Plaintiffs rely on Omni Packaging, Inc. v. U.S. I.N.S., 733 F. Supp. 500 (D.P.R. 1990) for the proposition that an agency's failure to explain inconsistent rulings warrants reversal. As an initial matter, this Court notes that Omni Packaging has no precedential authority in this Circuit, and therefore does not mandate reversal in this case. While it may be better practice for an agency to explain any inconsistencies with its prior rulings, failure to do so does not constitute an abuse of discretion or other basis for reversal in this Circuit. Second, Omni Packaging's subsequent history confirms that prior approval of a non-immigrant visa does not guarantee approval of an immigrant petition, as Plaintiffs suggest. In Omni Packaging, Inc. v. U.S. I.N.S., 930 F. Supp. 28 (D.P.R. 1996), the district court revisited the INS' decision after it had been remanded to the agency, and ultimately upheld its denial of the immigrant petition, despite the prior approvals of the non-immigrant visas.

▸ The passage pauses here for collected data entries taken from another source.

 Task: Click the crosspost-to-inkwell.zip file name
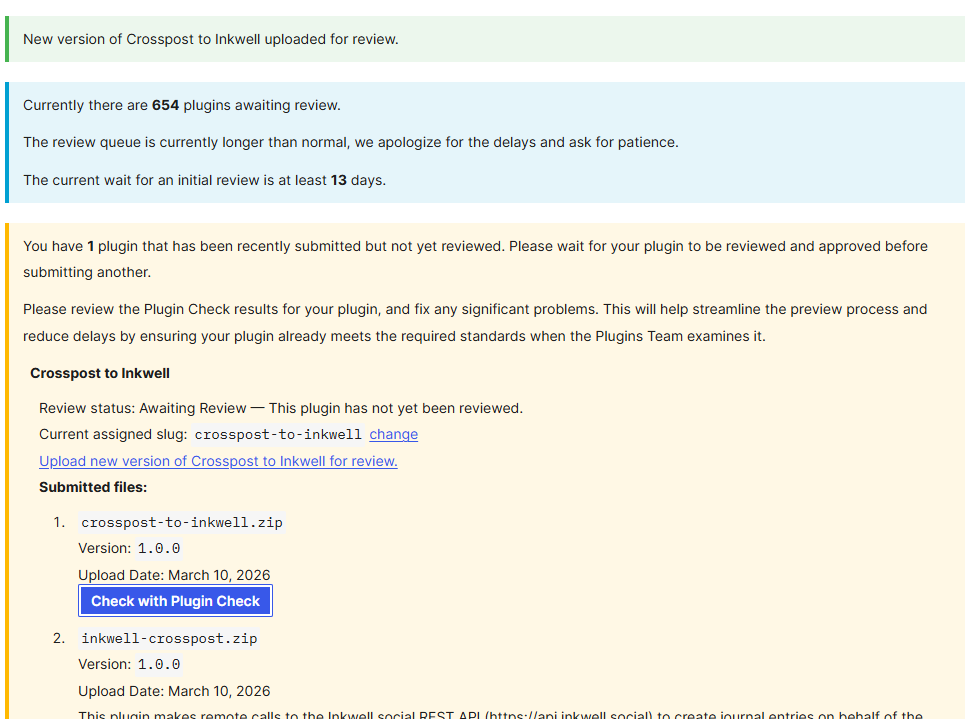(182, 522)
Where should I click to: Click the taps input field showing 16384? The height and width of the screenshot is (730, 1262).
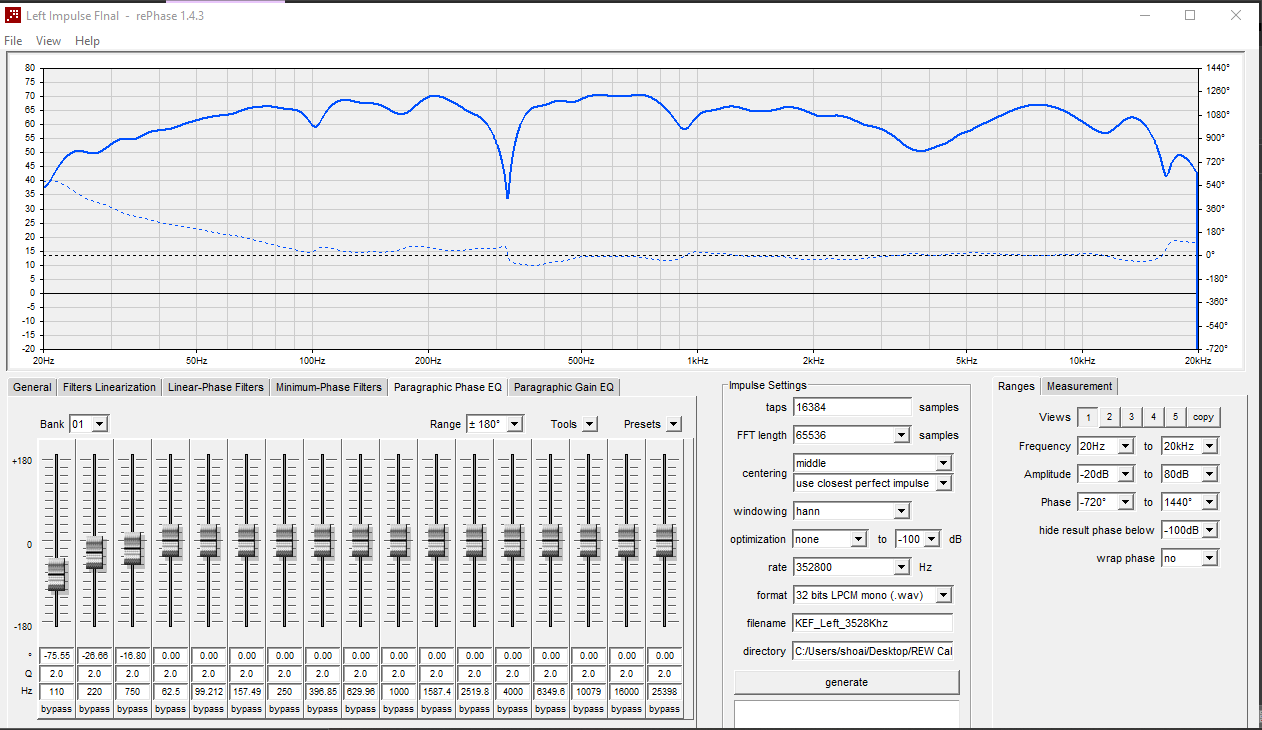[852, 407]

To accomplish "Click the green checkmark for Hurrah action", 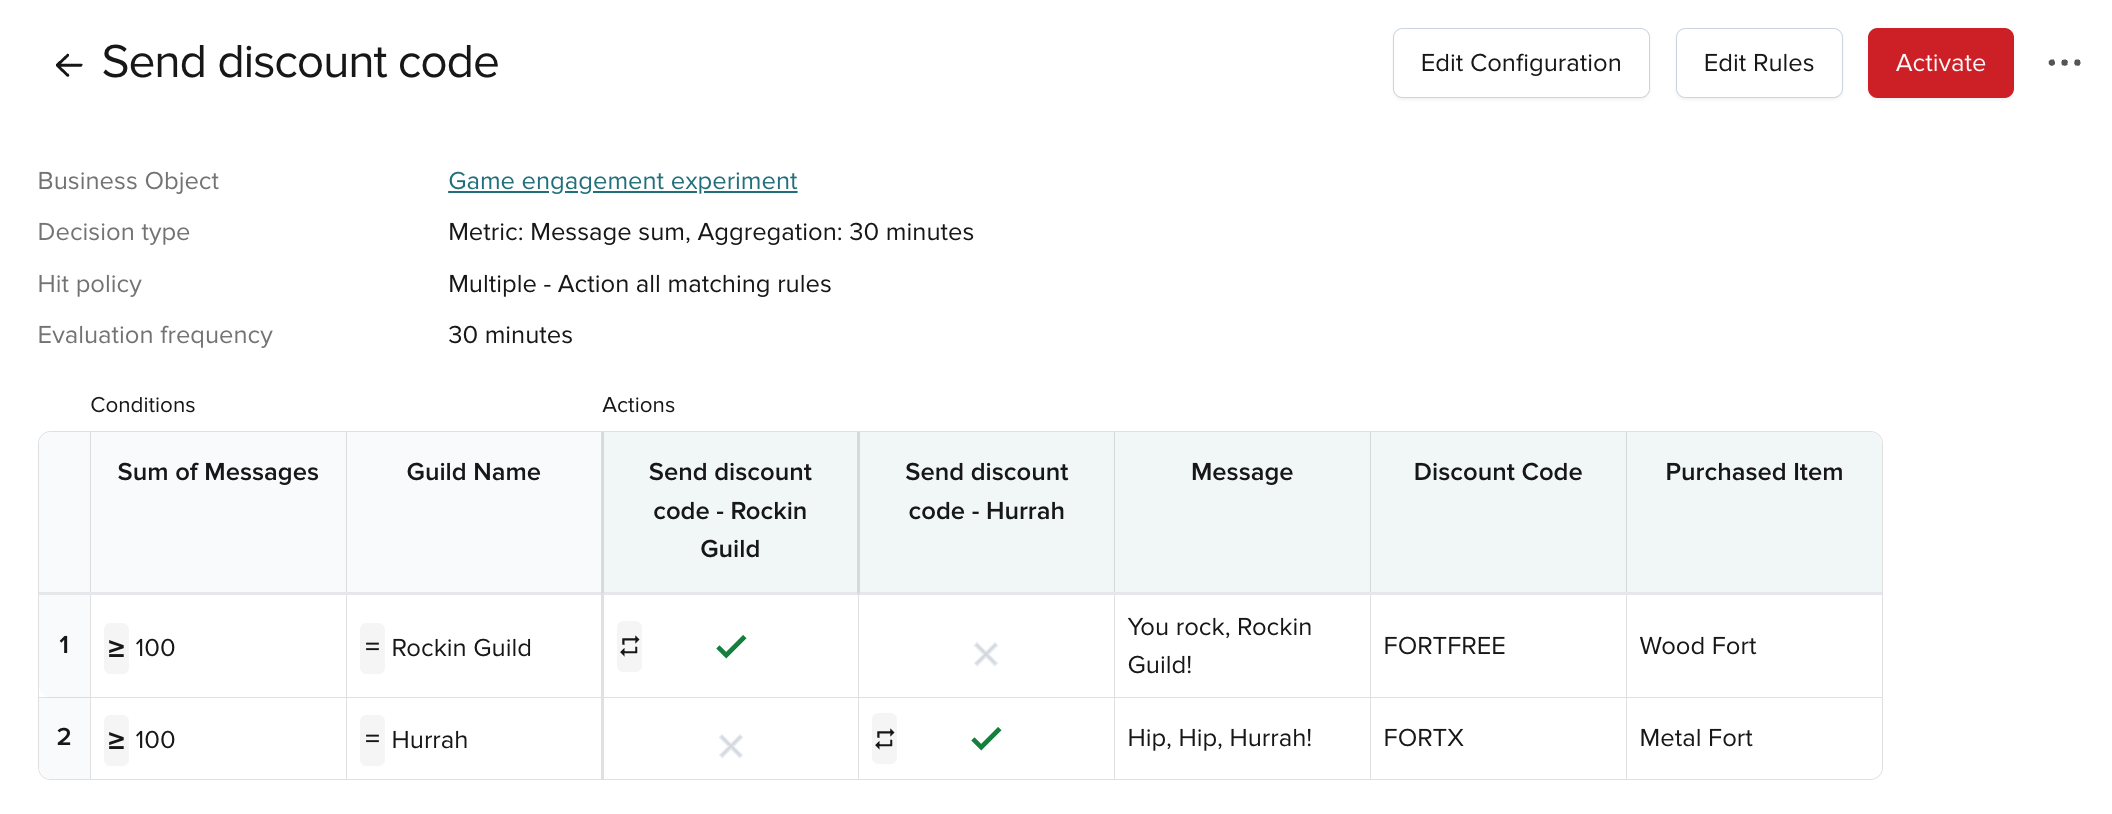I will pyautogui.click(x=986, y=739).
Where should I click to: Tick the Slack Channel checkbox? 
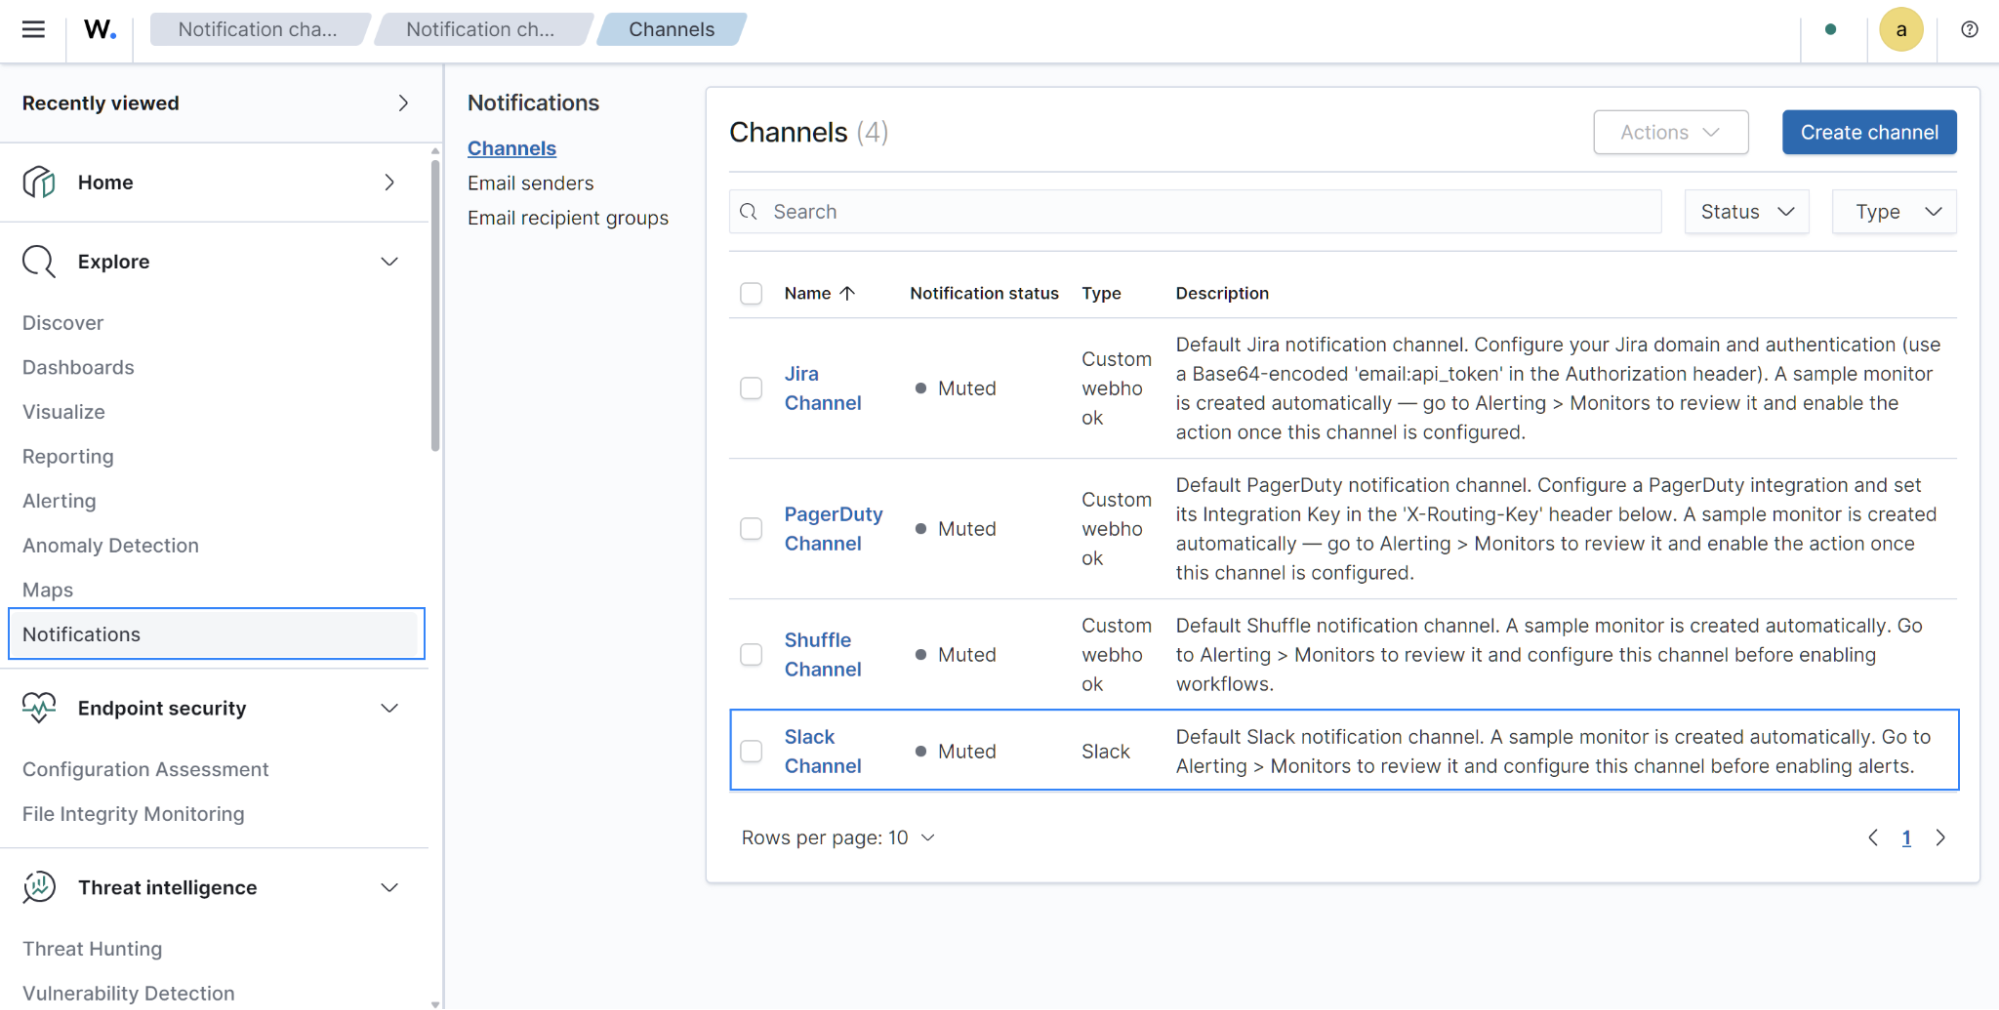751,751
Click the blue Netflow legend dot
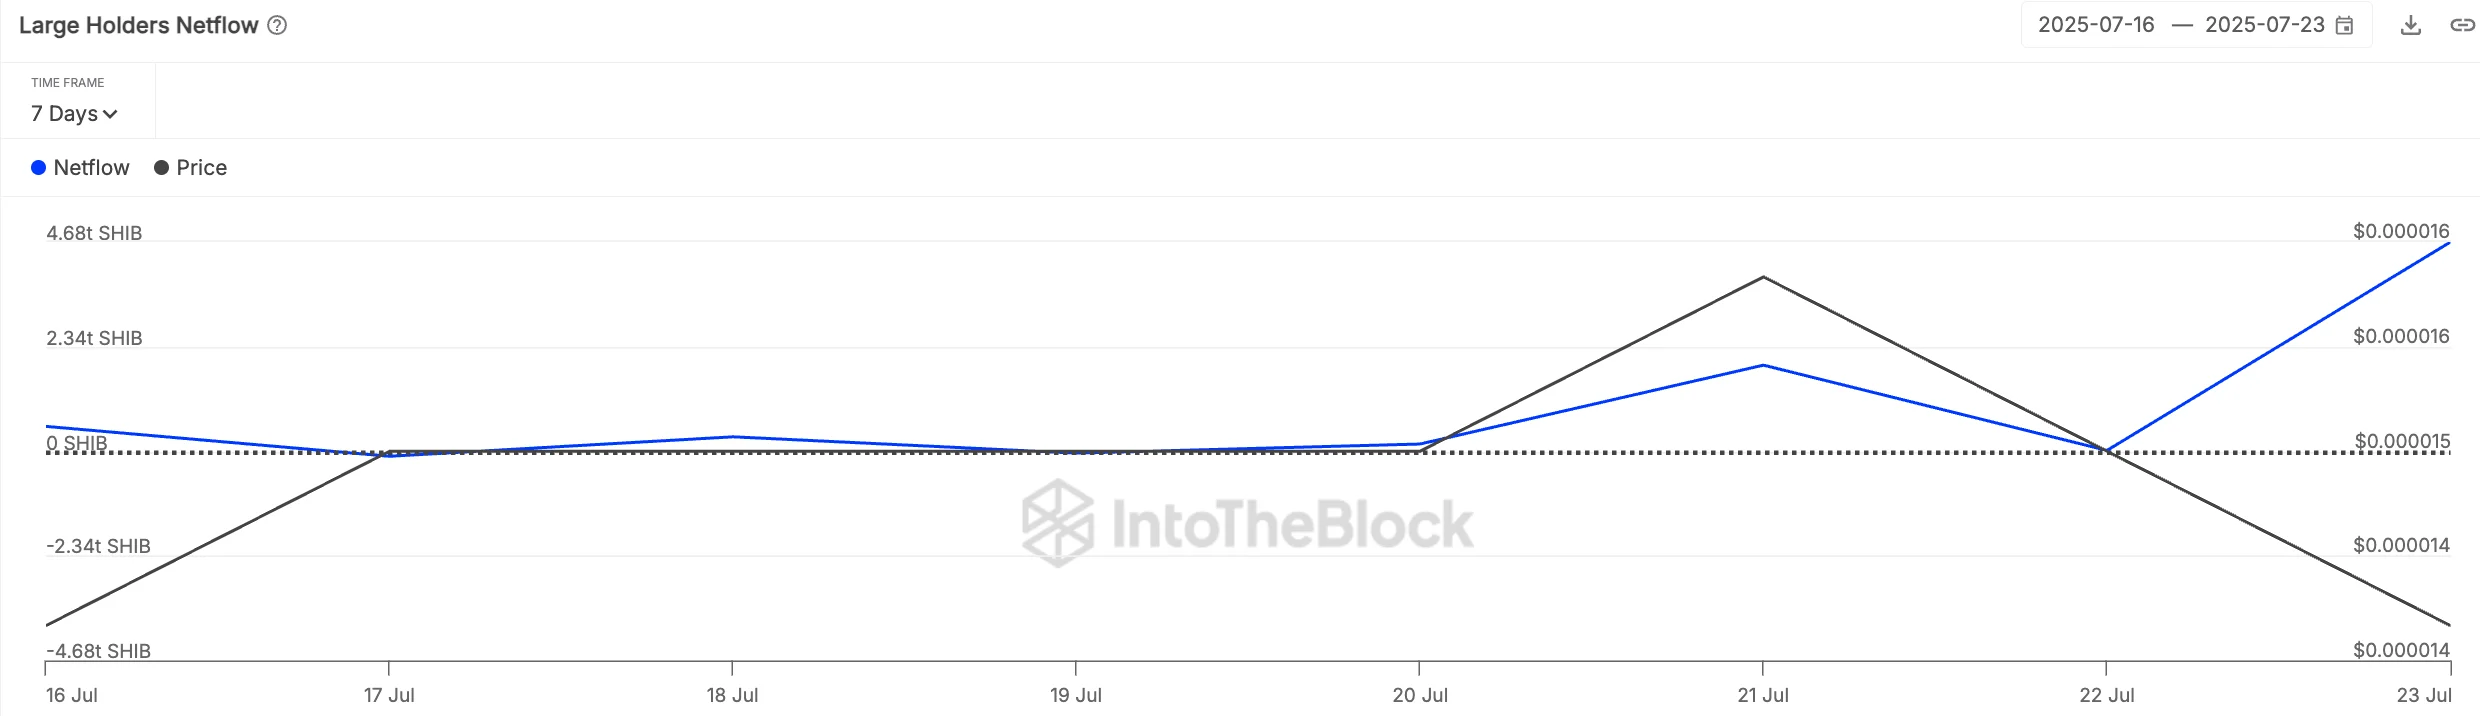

For the foregoing reasons, this Court finds that CIS' decision to deny Niagara Handpiece's immigrant petition on behalf of Csemiczky was not arbitrary, capricious, an abuse of discretion, or contrary to law. Accordingly, CIS' Motion for Summary Judgment must be granted, and Plaintiffs' Motion seeking the same relief must be denied.
8 U.S.C. § 1101(a)(15)(L) (em phasis added).
For the foregoing reasons, Defendant's Motion for Summary Judgment is granted and Plaintiffs' Motion is denied.
IT HEREBY IS ORDERED, that Defendant's Motion for Summary Judgment (Docket No. 5) is GRANTED.
FURTHER, Plaintiffs' Motion for Summary Judgment (Docket No. 11) is DENIED.
FURTHER, that the Clerk of the Court is directed to take the necessary steps to close this case.